With these mind-boggling disclosures, and still counting, would anyone be right to blame the Mo Ibrahim Prize Committee for turning its back against ex-President Jonathan? With stunning revelations as these, awards like the Mo Ibrahim Prize would be thousands of kilometres away from Jonathan, even if he is not found to have stolen or misappropriated a kobo. The question now is: how can we return to those glorious days in leadership when people sought the greatest good of the greatest number of citizens, and not the number of mansions and billions in leading international currencies that they can accumulate? To achieve this, leaders must seek good name which the Bible says is better than silver and gold. They must work towards having good name and God-like character in private and public life.
Character, like Dr. Myles Munroe espoused in his book, The Power of Character in Leadership, is key to effective leadership. Lack of character, he posited, is the greatest obstacle to leadership success. Lack of character, I dare add, marks the genesis of all the chaos that we see. Leadership is the compass that guides a nation’s ship against turbulence and killer icebergs. It is the pathfinder that lights the way for a nation and illuminates a nation’s path through progressive and innovative ideas, effective policies, transparency in budget implementation and project execution, among others.

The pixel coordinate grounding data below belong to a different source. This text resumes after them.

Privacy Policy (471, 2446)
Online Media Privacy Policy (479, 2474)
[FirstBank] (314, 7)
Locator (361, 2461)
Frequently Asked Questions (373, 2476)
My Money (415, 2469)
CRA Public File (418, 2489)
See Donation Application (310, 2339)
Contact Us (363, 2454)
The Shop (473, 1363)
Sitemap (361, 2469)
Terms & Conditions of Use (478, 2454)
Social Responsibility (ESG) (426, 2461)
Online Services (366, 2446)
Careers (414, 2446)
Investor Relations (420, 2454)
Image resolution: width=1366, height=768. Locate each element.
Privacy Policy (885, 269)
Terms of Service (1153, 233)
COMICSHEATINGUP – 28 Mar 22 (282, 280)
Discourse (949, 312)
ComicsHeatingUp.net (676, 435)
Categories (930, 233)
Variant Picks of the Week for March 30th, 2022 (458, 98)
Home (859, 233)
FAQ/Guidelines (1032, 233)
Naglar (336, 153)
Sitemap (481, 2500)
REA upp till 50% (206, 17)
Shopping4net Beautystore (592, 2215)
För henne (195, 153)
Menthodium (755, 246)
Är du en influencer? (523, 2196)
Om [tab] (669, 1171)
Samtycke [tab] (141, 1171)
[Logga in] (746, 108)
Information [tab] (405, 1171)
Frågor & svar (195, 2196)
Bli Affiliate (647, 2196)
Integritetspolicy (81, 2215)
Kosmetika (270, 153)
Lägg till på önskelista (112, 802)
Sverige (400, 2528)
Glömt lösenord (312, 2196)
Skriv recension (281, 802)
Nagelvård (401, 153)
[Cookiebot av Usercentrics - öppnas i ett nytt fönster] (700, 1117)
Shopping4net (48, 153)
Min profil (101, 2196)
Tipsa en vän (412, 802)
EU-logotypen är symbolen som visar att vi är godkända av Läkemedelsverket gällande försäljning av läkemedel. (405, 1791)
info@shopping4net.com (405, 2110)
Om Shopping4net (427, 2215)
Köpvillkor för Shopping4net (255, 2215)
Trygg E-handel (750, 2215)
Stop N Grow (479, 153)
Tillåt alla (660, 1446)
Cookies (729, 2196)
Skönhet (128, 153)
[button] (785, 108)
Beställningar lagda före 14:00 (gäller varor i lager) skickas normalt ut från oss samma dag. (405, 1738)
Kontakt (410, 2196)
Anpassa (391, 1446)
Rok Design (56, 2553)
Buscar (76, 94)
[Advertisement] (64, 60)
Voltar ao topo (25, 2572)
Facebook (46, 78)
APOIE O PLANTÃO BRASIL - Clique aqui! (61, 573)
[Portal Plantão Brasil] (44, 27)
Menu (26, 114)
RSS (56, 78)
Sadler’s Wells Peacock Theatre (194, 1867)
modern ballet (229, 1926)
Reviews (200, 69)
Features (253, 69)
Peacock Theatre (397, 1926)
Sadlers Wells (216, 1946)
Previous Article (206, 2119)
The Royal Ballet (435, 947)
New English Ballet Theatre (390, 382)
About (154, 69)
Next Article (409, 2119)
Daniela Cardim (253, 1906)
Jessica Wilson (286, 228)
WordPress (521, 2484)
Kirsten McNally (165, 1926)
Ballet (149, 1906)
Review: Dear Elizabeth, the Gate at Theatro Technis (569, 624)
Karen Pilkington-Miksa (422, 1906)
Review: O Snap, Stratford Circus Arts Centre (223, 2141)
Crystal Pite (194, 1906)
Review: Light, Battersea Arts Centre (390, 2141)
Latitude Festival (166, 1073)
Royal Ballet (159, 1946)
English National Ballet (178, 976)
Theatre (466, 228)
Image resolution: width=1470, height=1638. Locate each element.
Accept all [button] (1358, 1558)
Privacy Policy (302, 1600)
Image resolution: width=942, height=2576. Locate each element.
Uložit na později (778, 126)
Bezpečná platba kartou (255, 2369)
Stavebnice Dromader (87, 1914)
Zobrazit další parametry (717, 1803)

In a nutshell, effective leadership makes things happen. If a nation dances Russian roulette, taking one step forward and two back, like we have been doing since the advent of this democracy in 1999, check the character of its leadership. It is only a leadership without character that would steal not only for today and tomorrow, but also for generations unborn while majority of citizens groan under gruelling poverty. It is godless leadership that would pad budgets and make anticipatory declaration of assets while vulnerable people-the infirmed, the aged, children from poor homes, and pregnant women with limited means-are denied access to basic necessities like quality healthcare, decent meals, habitable accommodation and quality education. It is a leadership without moral force and clear vision that would slumber as citizens perish in penury and other preventable circumstances.
My prayer, as I conclude this, is for God to give Nigeria and Africa leaders who have character, fear God and love humanity. For character, as Dr. Myles Munroe insisted in his book, answers all things; especially in leadership.